• Problem to work on:
Transcribe the data. Leave out nothing.

(Pixel coordinate grounding data)

——————————

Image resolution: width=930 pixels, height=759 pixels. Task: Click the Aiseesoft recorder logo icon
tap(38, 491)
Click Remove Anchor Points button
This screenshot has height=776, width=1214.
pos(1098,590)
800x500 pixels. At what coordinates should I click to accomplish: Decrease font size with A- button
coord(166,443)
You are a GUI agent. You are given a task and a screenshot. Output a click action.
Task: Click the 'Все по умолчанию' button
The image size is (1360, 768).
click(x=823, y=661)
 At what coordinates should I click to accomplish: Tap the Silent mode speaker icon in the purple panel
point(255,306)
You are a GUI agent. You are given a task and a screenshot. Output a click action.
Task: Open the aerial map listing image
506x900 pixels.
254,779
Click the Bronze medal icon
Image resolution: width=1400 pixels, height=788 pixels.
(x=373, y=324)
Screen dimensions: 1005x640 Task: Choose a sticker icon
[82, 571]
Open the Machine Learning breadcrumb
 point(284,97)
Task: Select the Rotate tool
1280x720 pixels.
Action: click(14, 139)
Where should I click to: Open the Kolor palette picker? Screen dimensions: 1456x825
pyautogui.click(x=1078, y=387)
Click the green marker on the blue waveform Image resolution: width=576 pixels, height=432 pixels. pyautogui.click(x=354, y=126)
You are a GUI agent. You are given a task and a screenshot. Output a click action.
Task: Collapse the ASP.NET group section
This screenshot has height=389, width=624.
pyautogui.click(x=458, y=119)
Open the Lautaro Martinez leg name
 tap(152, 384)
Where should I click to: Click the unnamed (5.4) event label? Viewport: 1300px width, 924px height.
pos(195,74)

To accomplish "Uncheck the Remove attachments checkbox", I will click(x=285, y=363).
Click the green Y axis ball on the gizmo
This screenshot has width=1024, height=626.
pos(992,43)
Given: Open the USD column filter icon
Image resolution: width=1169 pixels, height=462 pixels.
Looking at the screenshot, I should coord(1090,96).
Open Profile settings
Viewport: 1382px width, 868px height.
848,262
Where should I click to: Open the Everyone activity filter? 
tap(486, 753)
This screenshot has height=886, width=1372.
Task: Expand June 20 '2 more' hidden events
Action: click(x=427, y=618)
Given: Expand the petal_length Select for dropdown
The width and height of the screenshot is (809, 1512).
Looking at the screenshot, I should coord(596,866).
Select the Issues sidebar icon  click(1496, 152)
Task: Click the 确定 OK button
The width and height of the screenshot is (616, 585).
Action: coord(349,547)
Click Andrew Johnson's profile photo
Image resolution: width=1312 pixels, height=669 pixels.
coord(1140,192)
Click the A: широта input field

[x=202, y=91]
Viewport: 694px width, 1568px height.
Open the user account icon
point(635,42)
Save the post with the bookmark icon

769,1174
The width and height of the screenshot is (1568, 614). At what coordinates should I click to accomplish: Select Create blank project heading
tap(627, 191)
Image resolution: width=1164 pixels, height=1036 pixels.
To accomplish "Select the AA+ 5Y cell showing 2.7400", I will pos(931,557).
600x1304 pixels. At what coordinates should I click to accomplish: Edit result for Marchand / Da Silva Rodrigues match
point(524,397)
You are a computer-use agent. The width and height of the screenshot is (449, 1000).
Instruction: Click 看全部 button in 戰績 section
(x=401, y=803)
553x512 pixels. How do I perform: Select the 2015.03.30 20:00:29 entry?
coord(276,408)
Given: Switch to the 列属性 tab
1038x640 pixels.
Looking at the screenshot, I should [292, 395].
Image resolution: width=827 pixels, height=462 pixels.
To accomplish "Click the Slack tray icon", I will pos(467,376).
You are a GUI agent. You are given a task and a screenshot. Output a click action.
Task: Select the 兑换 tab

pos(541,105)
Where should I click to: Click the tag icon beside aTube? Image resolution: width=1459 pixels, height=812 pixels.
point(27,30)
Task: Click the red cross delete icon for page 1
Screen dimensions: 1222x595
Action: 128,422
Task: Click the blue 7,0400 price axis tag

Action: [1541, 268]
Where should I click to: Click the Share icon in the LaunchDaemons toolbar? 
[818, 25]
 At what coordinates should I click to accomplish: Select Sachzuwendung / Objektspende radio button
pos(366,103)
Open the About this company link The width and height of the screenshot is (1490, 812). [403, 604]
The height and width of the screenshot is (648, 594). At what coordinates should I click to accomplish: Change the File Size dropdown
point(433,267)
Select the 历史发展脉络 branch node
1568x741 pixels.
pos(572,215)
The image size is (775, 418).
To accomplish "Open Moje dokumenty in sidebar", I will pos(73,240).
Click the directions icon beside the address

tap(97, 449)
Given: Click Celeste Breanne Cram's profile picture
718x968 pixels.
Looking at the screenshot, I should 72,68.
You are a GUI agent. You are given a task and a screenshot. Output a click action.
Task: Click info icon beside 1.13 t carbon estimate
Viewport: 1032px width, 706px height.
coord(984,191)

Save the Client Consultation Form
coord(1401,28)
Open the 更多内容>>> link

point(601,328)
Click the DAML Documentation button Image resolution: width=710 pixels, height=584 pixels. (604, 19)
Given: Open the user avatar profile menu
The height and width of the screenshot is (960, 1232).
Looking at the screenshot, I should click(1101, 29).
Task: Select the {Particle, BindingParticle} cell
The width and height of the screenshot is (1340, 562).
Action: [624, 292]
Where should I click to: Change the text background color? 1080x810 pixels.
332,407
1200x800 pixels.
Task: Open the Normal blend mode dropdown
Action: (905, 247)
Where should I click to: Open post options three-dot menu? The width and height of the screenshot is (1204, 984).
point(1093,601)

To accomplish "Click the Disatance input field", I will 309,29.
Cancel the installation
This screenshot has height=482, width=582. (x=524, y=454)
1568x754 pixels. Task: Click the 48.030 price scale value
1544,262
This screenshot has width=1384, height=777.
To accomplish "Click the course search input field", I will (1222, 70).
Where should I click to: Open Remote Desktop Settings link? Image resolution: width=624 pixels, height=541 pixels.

——————————

• Solution for this problem:
Image resolution: width=930 pixels, height=759 pixels. Task: Click the Aiseesoft recorder logo icon
tap(38, 491)
Click Remove Anchor Points button
This screenshot has height=776, width=1214.
pos(1098,590)
800x500 pixels. At what coordinates should I click to accomplish: Decrease font size with A- button
coord(166,443)
You are a GUI agent. You are given a task and a screenshot. Output a click action.
Task: Click the 'Все по умолчанию' button
The image size is (1360, 768).
click(x=823, y=661)
 At what coordinates should I click to accomplish: Tap the Silent mode speaker icon in the purple panel
point(255,306)
You are a GUI agent. You are given a task and a screenshot. Output a click action.
Task: Open the aerial map listing image
506x900 pixels.
254,779
Click the Bronze medal icon
Image resolution: width=1400 pixels, height=788 pixels.
(x=373, y=324)
Screen dimensions: 1005x640 Task: Choose a sticker icon
[82, 571]
Open the Machine Learning breadcrumb
 point(284,97)
Task: Select the Rotate tool
1280x720 pixels.
Action: click(14, 139)
Where should I click to: Open the Kolor palette picker? Screen dimensions: 1456x825
pyautogui.click(x=1078, y=387)
Click the green marker on the blue waveform Image resolution: width=576 pixels, height=432 pixels. pyautogui.click(x=354, y=126)
You are a GUI agent. You are given a task and a screenshot. Output a click action.
Task: Collapse the ASP.NET group section
This screenshot has height=389, width=624.
pyautogui.click(x=458, y=119)
Open the Lautaro Martinez leg name
 tap(152, 384)
Where should I click to: Click the unnamed (5.4) event label? Viewport: 1300px width, 924px height.
pos(195,74)

To accomplish "Uncheck the Remove attachments checkbox", I will click(x=285, y=363).
Click the green Y axis ball on the gizmo
This screenshot has width=1024, height=626.
pos(992,43)
Given: Open the USD column filter icon
Image resolution: width=1169 pixels, height=462 pixels.
Looking at the screenshot, I should coord(1090,96).
Open Profile settings
Viewport: 1382px width, 868px height.
848,262
Where should I click to: Open the Everyone activity filter? 
tap(486, 753)
This screenshot has height=886, width=1372.
Task: Expand June 20 '2 more' hidden events
Action: click(x=427, y=618)
Given: Expand the petal_length Select for dropdown
The width and height of the screenshot is (809, 1512).
Looking at the screenshot, I should coord(596,866).
Select the Issues sidebar icon  click(1496, 152)
Task: Click the 确定 OK button
The width and height of the screenshot is (616, 585).
Action: coord(349,547)
Click Andrew Johnson's profile photo
Image resolution: width=1312 pixels, height=669 pixels.
coord(1140,192)
Click the A: широта input field

[x=202, y=91]
Viewport: 694px width, 1568px height.
Open the user account icon
point(635,42)
Save the post with the bookmark icon

769,1174
The width and height of the screenshot is (1568, 614). At what coordinates should I click to accomplish: Select Create blank project heading
tap(627, 191)
Image resolution: width=1164 pixels, height=1036 pixels.
To accomplish "Select the AA+ 5Y cell showing 2.7400", I will pos(931,557).
600x1304 pixels. At what coordinates should I click to accomplish: Edit result for Marchand / Da Silva Rodrigues match
point(524,397)
You are a computer-use agent. The width and height of the screenshot is (449, 1000).
Instruction: Click 看全部 button in 戰績 section
(x=401, y=803)
553x512 pixels. How do I perform: Select the 2015.03.30 20:00:29 entry?
coord(276,408)
Given: Switch to the 列属性 tab
1038x640 pixels.
Looking at the screenshot, I should [292, 395].
Image resolution: width=827 pixels, height=462 pixels.
To accomplish "Click the Slack tray icon", I will pos(467,376).
You are a GUI agent. You are given a task and a screenshot. Output a click action.
Task: Select the 兑换 tab

pos(541,105)
Where should I click to: Click the tag icon beside aTube? Image resolution: width=1459 pixels, height=812 pixels.
point(27,30)
Task: Click the red cross delete icon for page 1
Screen dimensions: 1222x595
Action: 128,422
Task: Click the blue 7,0400 price axis tag

Action: [1541, 268]
Where should I click to: Click the Share icon in the LaunchDaemons toolbar? 
[818, 25]
 At what coordinates should I click to accomplish: Select Sachzuwendung / Objektspende radio button
pos(366,103)
Open the About this company link The width and height of the screenshot is (1490, 812). [403, 604]
The height and width of the screenshot is (648, 594). At what coordinates should I click to accomplish: Change the File Size dropdown
point(433,267)
Select the 历史发展脉络 branch node
1568x741 pixels.
pos(572,215)
The image size is (775, 418).
To accomplish "Open Moje dokumenty in sidebar", I will pos(73,240).
Click the directions icon beside the address

tap(97, 449)
Given: Click Celeste Breanne Cram's profile picture
718x968 pixels.
Looking at the screenshot, I should 72,68.
You are a GUI agent. You are given a task and a screenshot. Output a click action.
Task: Click info icon beside 1.13 t carbon estimate
Viewport: 1032px width, 706px height.
coord(984,191)

Save the Client Consultation Form
coord(1401,28)
Open the 更多内容>>> link

point(601,328)
Click the DAML Documentation button Image resolution: width=710 pixels, height=584 pixels. (604, 19)
Given: Open the user avatar profile menu
The height and width of the screenshot is (960, 1232).
Looking at the screenshot, I should click(1101, 29).
Task: Select the {Particle, BindingParticle} cell
The width and height of the screenshot is (1340, 562).
Action: [624, 292]
Where should I click to: Change the text background color? 1080x810 pixels.
332,407
1200x800 pixels.
Task: Open the Normal blend mode dropdown
Action: (905, 247)
Where should I click to: Open post options three-dot menu? The width and height of the screenshot is (1204, 984).
point(1093,601)

To accomplish "Click the Disatance input field", I will 309,29.
Cancel the installation
This screenshot has height=482, width=582. (x=524, y=454)
1568x754 pixels. Task: Click the 48.030 price scale value
1544,262
This screenshot has width=1384, height=777.
To accomplish "Click the course search input field", I will (1222, 70).
Where should I click to: Open Remote Desktop Settings link? Image resolution: width=624 pixels, height=541 pixels.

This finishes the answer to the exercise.